A primeira é cada cidadão correr e tomar a terceira dose das vacinas existentes no país. A segunda, puro delírio de uma noite de verão, é esperar por uma nova vacina específica contra a cepa invasora que se espalha velozmente pelo planeta. Descoberta, por óbvio, que só ocorrerá em alguns (muitos) meses. A esperança seria que a ômicron fosse mais contagiosa embora menos grave, ou seja, a tal gripezinha alcunhada por Bolsonaro ao começo da explosão da delta, que nos levou a mais de 600 mil óbitos nos trágicos últimos 20 meses. Ou quase isso, embora hoje em números cada vez mais decrescentes, o que merece entusiásticos vivas.

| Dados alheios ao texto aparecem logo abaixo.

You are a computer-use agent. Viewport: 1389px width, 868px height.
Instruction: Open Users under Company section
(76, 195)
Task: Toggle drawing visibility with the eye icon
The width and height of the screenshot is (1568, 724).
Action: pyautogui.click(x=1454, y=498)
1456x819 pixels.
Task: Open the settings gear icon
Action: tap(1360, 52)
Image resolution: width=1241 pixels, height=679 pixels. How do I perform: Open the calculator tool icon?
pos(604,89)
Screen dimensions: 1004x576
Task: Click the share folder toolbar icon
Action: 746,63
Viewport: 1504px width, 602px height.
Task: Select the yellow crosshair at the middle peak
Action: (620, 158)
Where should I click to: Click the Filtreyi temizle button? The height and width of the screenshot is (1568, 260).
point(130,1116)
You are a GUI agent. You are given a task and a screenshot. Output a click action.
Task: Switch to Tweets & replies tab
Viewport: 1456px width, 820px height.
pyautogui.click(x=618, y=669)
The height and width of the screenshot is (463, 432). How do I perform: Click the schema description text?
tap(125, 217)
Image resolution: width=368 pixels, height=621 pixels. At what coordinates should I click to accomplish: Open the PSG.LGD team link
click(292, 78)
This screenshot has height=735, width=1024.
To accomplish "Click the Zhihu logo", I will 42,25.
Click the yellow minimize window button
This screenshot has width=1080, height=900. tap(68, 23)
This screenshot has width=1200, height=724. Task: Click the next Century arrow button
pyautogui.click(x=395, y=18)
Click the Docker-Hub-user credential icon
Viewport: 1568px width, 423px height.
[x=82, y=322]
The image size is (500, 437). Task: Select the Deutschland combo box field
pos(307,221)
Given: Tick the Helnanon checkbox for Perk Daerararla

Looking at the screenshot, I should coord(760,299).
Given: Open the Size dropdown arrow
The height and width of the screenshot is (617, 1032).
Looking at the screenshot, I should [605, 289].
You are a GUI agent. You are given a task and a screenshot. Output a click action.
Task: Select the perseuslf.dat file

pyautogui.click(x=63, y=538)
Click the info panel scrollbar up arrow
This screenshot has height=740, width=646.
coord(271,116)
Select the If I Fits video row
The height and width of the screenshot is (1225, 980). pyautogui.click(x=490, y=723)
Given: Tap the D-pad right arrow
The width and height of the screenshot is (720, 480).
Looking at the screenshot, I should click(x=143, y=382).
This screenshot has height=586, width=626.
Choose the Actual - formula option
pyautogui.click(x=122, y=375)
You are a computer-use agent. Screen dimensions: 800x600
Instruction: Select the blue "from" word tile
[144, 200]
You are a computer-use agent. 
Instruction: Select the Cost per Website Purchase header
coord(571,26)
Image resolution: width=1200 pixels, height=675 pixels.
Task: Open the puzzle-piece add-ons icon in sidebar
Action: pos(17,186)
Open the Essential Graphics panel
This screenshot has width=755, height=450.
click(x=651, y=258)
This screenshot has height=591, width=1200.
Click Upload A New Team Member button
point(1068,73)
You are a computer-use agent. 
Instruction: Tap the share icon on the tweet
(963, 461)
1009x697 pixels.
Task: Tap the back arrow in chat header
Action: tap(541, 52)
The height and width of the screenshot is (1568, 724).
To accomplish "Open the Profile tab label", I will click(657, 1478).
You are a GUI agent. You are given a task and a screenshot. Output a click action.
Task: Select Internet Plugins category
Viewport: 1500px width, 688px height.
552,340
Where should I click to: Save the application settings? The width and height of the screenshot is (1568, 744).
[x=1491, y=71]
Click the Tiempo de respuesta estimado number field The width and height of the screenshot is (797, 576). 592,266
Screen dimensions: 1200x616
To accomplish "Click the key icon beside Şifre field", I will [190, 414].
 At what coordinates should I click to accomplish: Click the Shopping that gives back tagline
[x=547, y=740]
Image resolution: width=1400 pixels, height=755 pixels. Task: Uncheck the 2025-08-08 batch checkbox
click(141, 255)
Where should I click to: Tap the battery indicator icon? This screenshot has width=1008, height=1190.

Eis o fato: a recomendação dos infectologistas indica que o Ministério da Justiça, ou quem administra nossas fronteiras, tome providências imediatas no sentido de barrar com a veemência possível a entrada de pessoas (nativos, ou em especial, estrangeiros) não imunizadas. Venho recebendo intensa correspondência nesse sentido, para esta coluna implorar ao capitão ordens imediatas para fechar fronteiras, em especial as aéreas. O que faço agora com fervor até por estar antecipando a defesa da nossa família e por certo a do presidente. Ou seja, do povo desse país agora em sobressalto, tal como amigos residentes na Europa e nos EUA me relatam, postos em grave ansiedade e insegurança. O óbvio é de fato temerário: tornar o Brasil num destino turístico antivacinas, o país coronavírus friendly. Isso me parece uma campanha política às avessas, só para tirar votos do presidente.

De fato, o ano que se encerra em poucos dias está coberto com pesadíssimas nuvens, a anunciada tempestade perfeita de vírus respiratórios chega antes do ansiado 2022. A influenza Darwin/h3N2 se alastra e já lota hospitais de norte a e sul, a partir do caminho aberto pelo relaxamento do uso de máscaras e do distanciamento social. Querem a equação matemática da tragédia já instalada? Fácil, fácil. É só seguir o Instituto Oswaldo Cruz, que testemunha claramente: nos últimos meses, com o avanço da vacinação, os casos de Covid-19 diminuíram muito e as medidas de proteção higiênica foram sendo “esquecidas”. Somando a isso, a taxa de vacinação contra a influenza caiu significativamente.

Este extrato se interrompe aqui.